Disused railway station in Shropshire, England

Lawley Bank was a railway station that served the continuous settlements of Lawley Bank and Dawley Bank, in Shropshire, England.

==History==
Opened 2 May 1859 on the Wellington to Craven Arms Railway, the station served the villages of Lawley and Dawley Bank. The station consisted of a simple setup which was similar to the other halts and stations along this line which included a booking office, waiting room, parcel storage and also a signal box with a level crossing on Station Road. There was also a small cross keepers cottage near the station. The station was also a single platform stop.

==Closure==
The line between Wellington and Horsehay and Dawley was closed to passengers in 1962 and later to freight in 1964. This left the stub between Horsehay and Dawley and Lightmoor Junction to continue to be used by freight services until 1983. This section was later leased to the then-newly formed Telford Steam Railway.
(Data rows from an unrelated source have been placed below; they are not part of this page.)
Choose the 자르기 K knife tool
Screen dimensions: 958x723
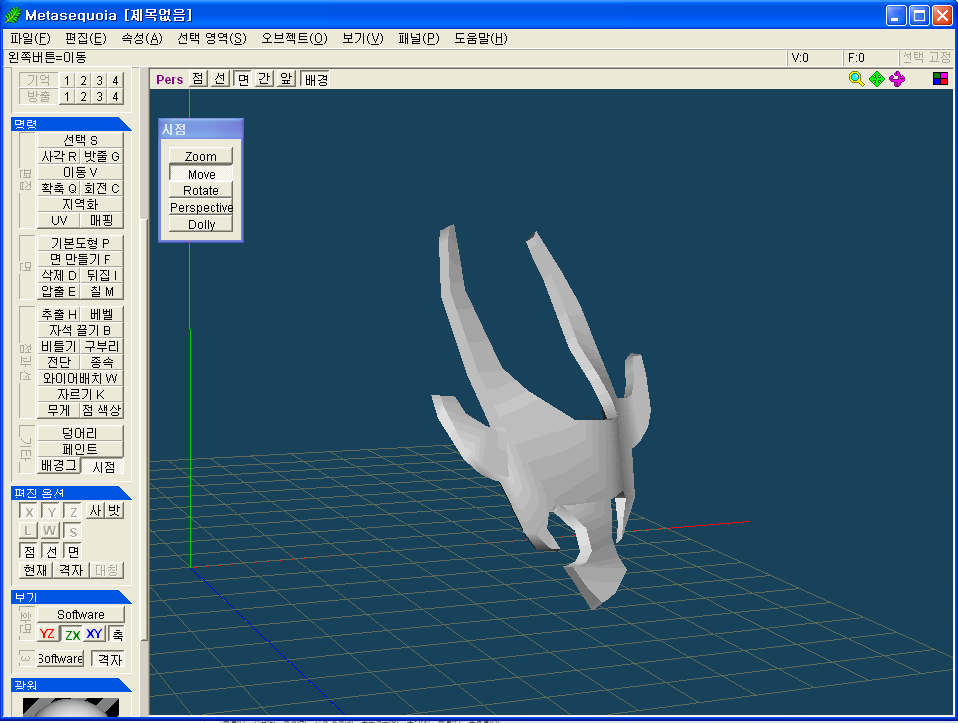80,394
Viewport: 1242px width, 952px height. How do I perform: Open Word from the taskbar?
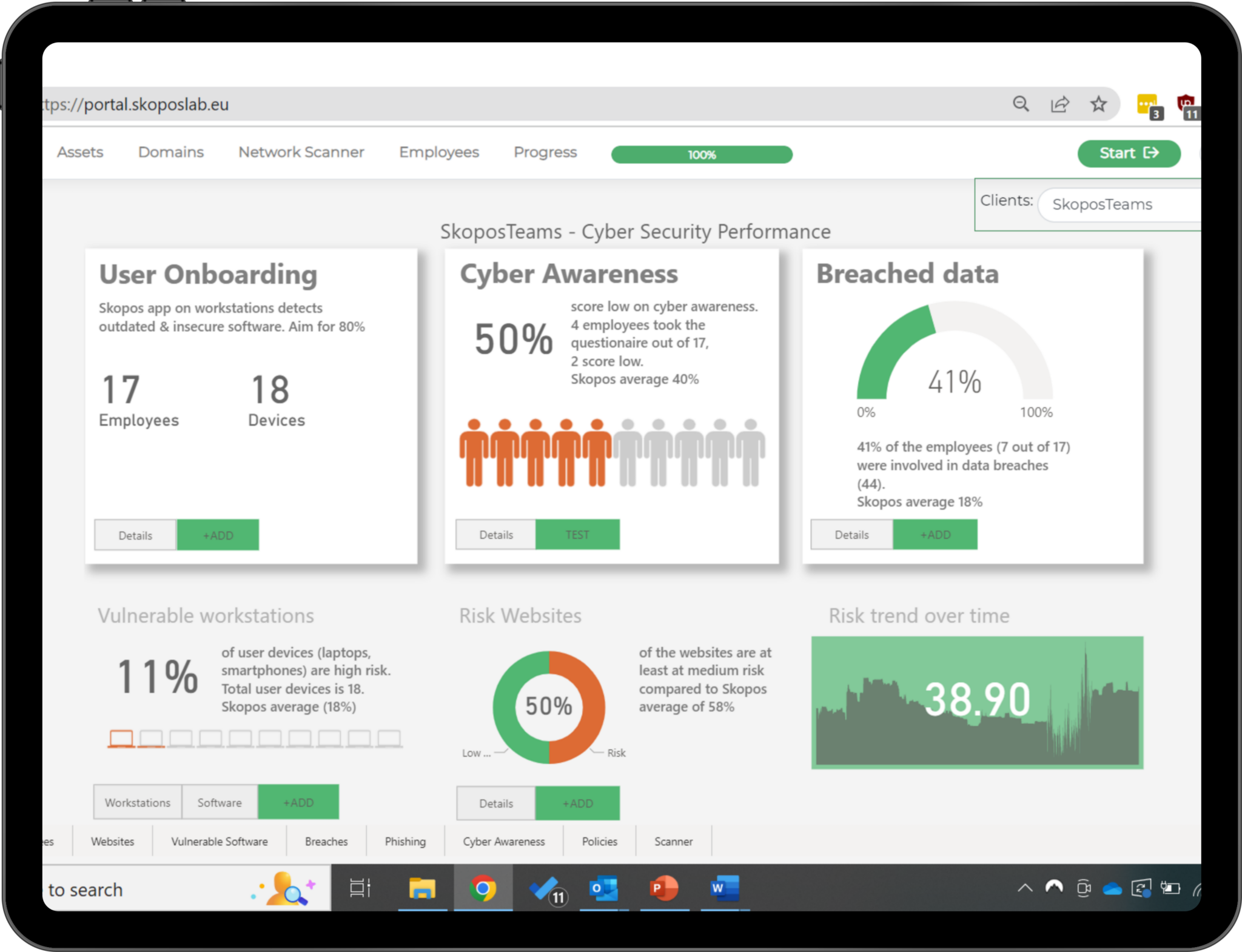tap(725, 888)
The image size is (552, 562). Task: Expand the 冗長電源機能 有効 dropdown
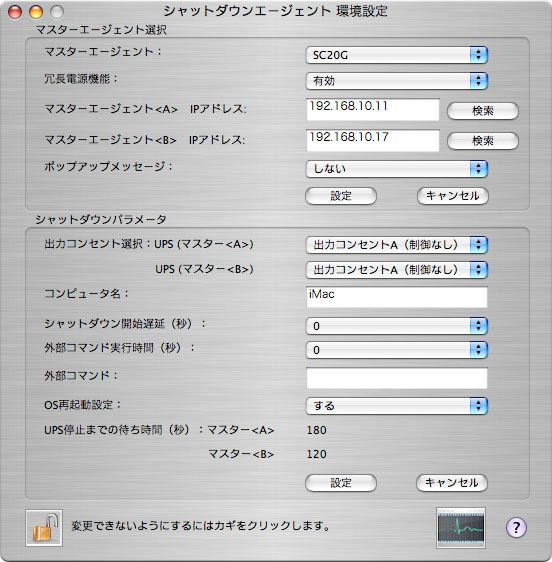(396, 81)
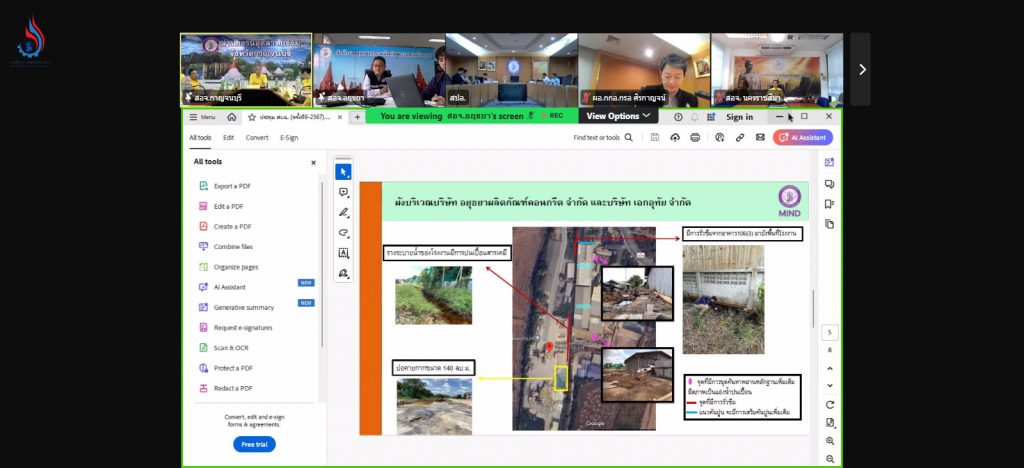Show next video participants arrow

click(x=861, y=69)
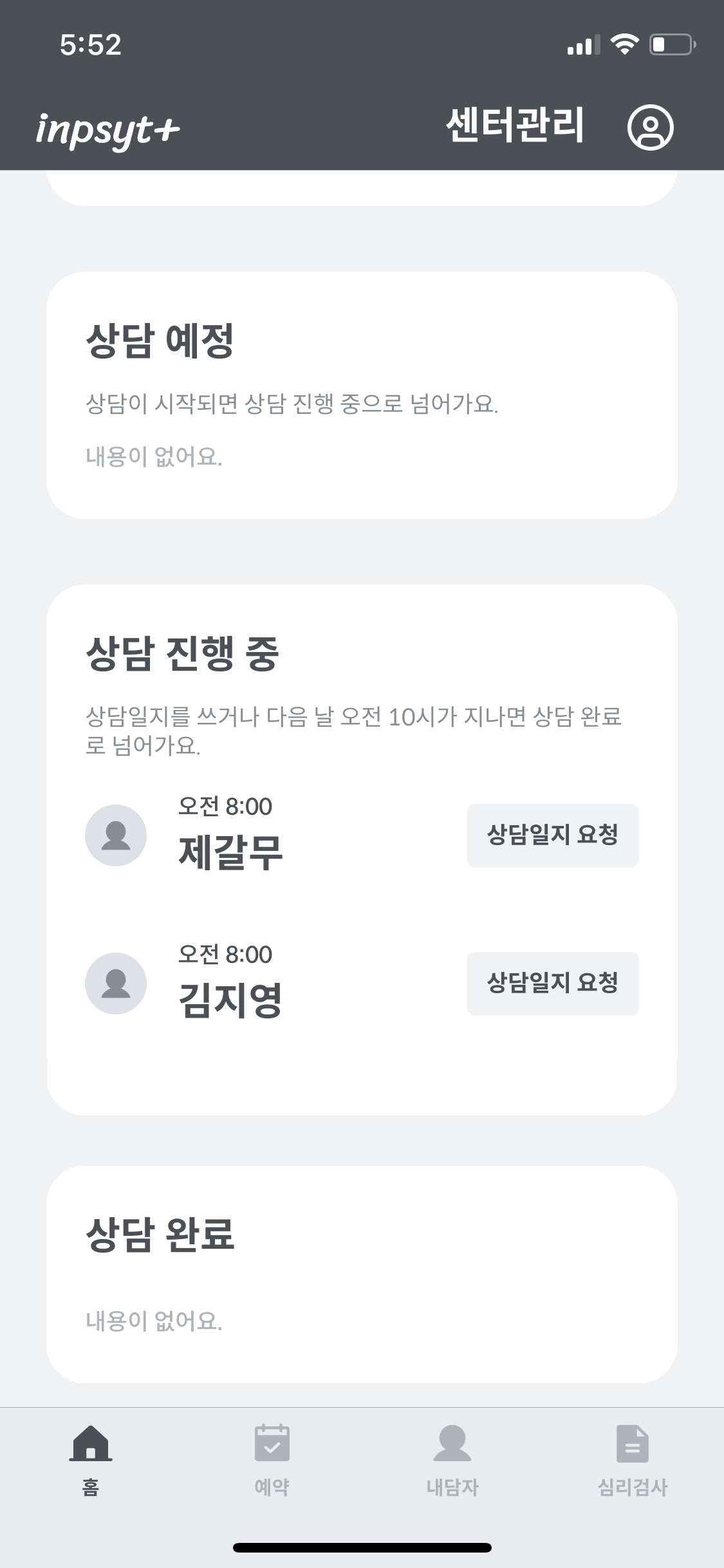Request counseling log for 김지영
The width and height of the screenshot is (724, 1568).
point(552,983)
They reopened the station at Horsehay and Dawley and also built a new one adjacent to the station called Spring Village.

==Present day==
Following closure of the station and line. The site was left abandoned along with the trackbed until the building of Birchfield Way and the Lawley Village Primary Academy School. As well as some residential properties in the late 2010's. This saw complete redevelopment of the site of the station and the former railway line between New Dale Halt and Heath Hill Tunnel. Nothing remains of the station today. In 2015, a new railway station was opened named Lawley Village on the Telford Steam Railway. This is located a short distance to the south of the former station.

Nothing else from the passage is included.